The Program is also looking to improve its engagement and collaborate more with members from industries and communities. This change had overwhelming support at the Stakeholder Forum back in May 2018, in which Wildlife Queensland participated.

Since then:

  • The Building and Development group held its first meeting in November 2018. This is a high-priority sector as development and building activity creates an ideal habitat for fire ants and has a demonstrable history of infestation and spread of fire ants. This action enabled strategies to be developed and discussed to move forward and minimise costs to the industry.
  • Community Partnership Group discussions have been held at Gatton.
  • Stakeholder discussions have been held in the Brisbane Gold Coast corridor with the various Councils, namely Brisbane, Logan and Gold Coast.
  • A broad Stakeholder Forum is scheduled for mid-year and Wildlife Queensland will attend.

Those involved in the National Red Imported Fire Ant Eradication Program hold a strong belief that action, not just words, is needed.

Treatment season 2018-19

This financial year, the treatment season commenced in September 2018 and is scheduled to conclude in June 2019 within the respective zone.

The treatment for fire ants involves spreading corn grit soaked in a mixture of soybean oil and an insect growth regulator. It is thinly dispersed across backyards and garden areas as well as parklands and paddocks. The bait treatment is not harmful to humans or animals as it is specifically targeted at fire ants.

There are three main methods of distributing the bait, which vary depending on the size and accessibility of each property. These are:

  • on foot, with a handheld spreader on residential blocks
  • from an all-terrain vehicle (ATV) or quad bike, on larger properties
  • by air, using a helicopter on large acreage properties.

Please, DON’T treat fire ant nests yourself!

A Biosecurity Queensland officer will contact you if a helicopter is to be used to let you know that aerial treatment will take place and to discuss the process. There’s no cost to you when your property is treated.

It is recommended that only a qualified Biosecurity Queensland pest management officer should destroy fire ant nests. Treating a fire ant nest yourself is not recommended:

  • There is a likelihood of ants evacuating the queen and the colony moving.
  • Your safety is at risk as fire ants are very aggressive and swarm when their nest is disturbed.

Quick facts about fire ant nests

  • Fire ant nests have no visible entry holes and look like mounds of loose dirt. The size varies.
  • In residential blocks, nests may be found in lawns or garden beds, often around logs and rocks and even in pot plants.
  • On rural holdings, likely sites for nests to occur include around dams, edges of cultivated land, cropland post-harvest, fence lines and piles of organic matter.
  • Nests have also been reported in a sugar cane crop.
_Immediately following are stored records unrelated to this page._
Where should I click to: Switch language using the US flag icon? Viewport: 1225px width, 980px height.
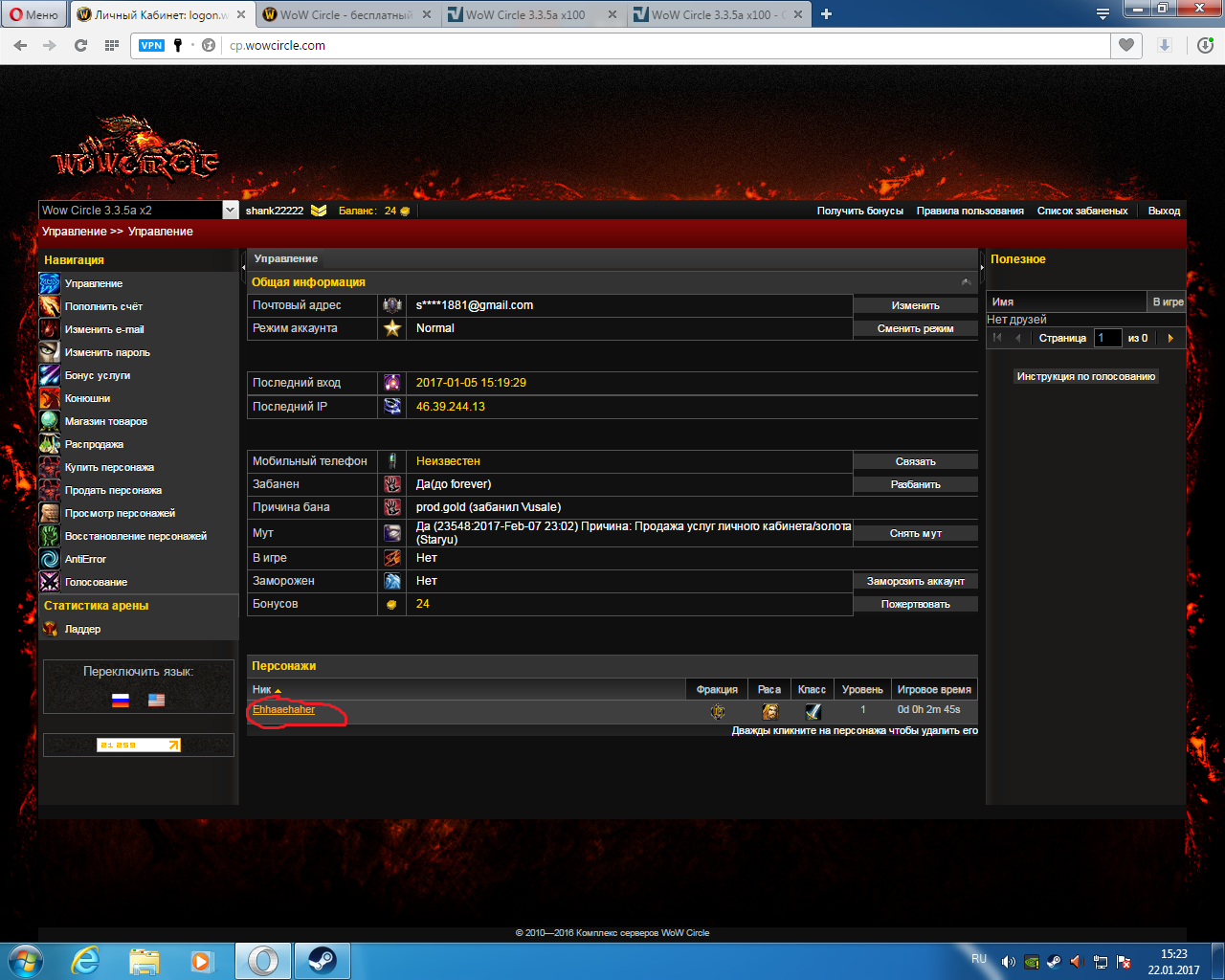tap(157, 700)
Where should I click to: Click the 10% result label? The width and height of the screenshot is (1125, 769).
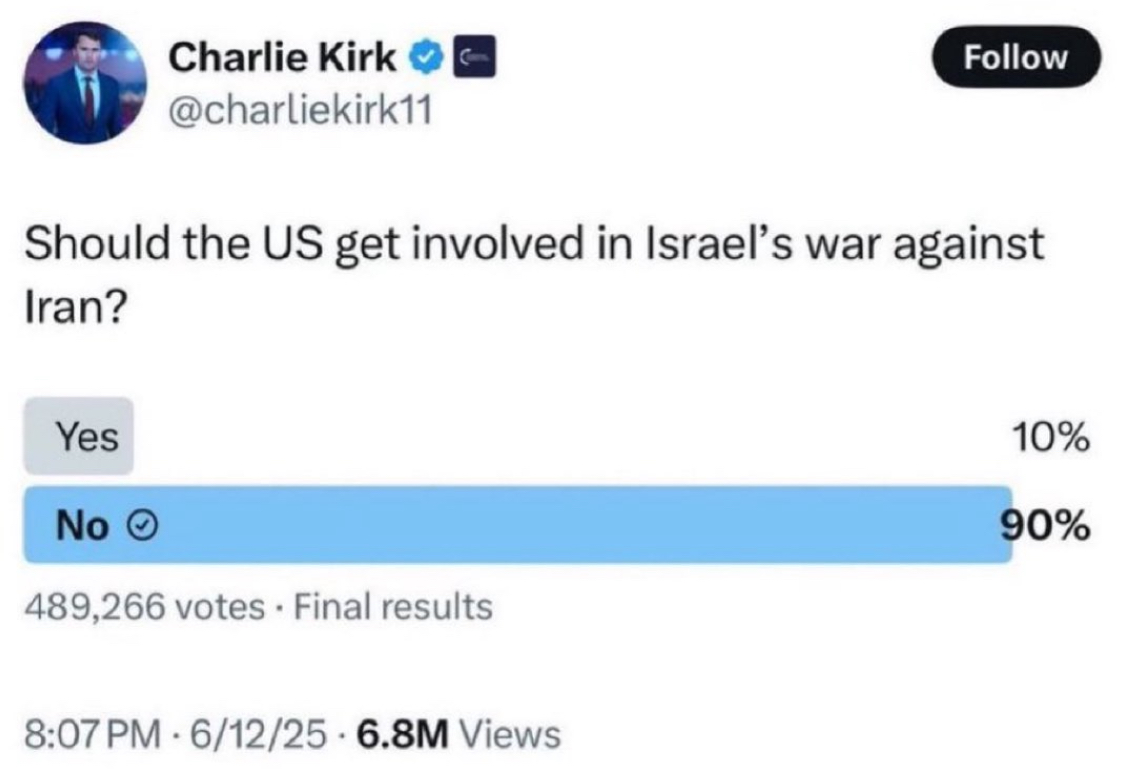pyautogui.click(x=1051, y=438)
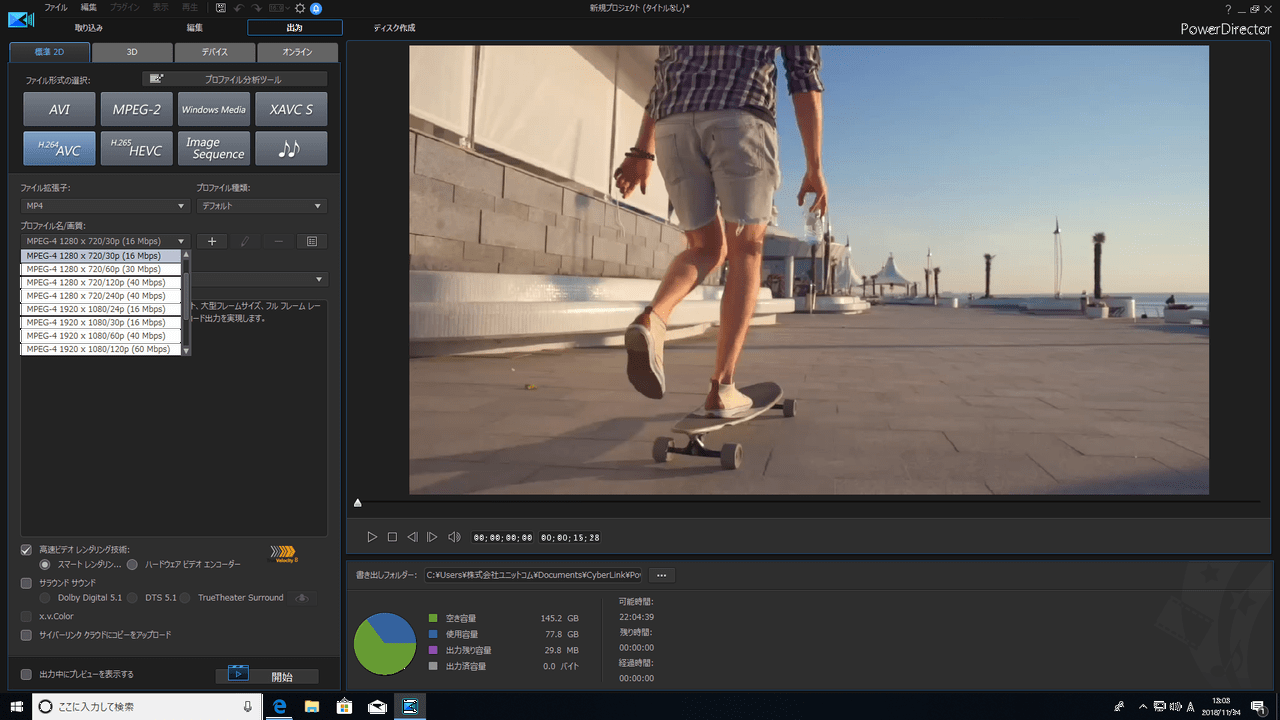Open the プロファイル種類 デフォルト dropdown
The image size is (1280, 720).
[261, 206]
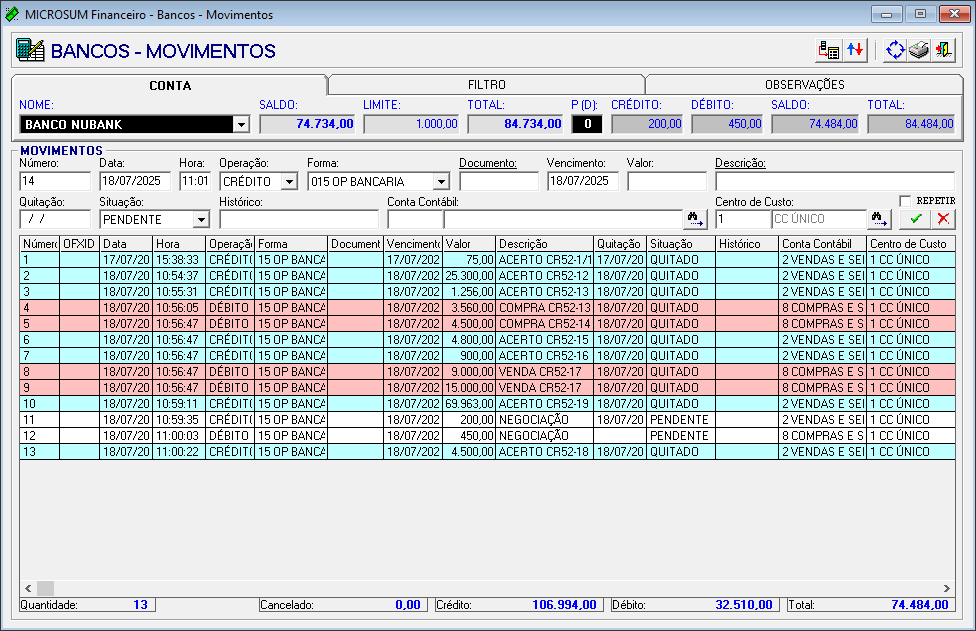
Task: Expand the Operação dropdown
Action: 289,182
Community support is vital – please report suspected fire ants

Under the Biosecurity Act 2014 everyone has a general biosecurity obligation to:

  • take all reasonable and practical steps to prevent or minimise each biosecurity risk
  • minimise the likelihood of the risk causing a biosecurity event
  • prevent or minimise the adverse effects the risk could have.

We all have a general obligation and a role to play in assisting Queensland in being free from red imported fire ants by 2030, preferably sooner.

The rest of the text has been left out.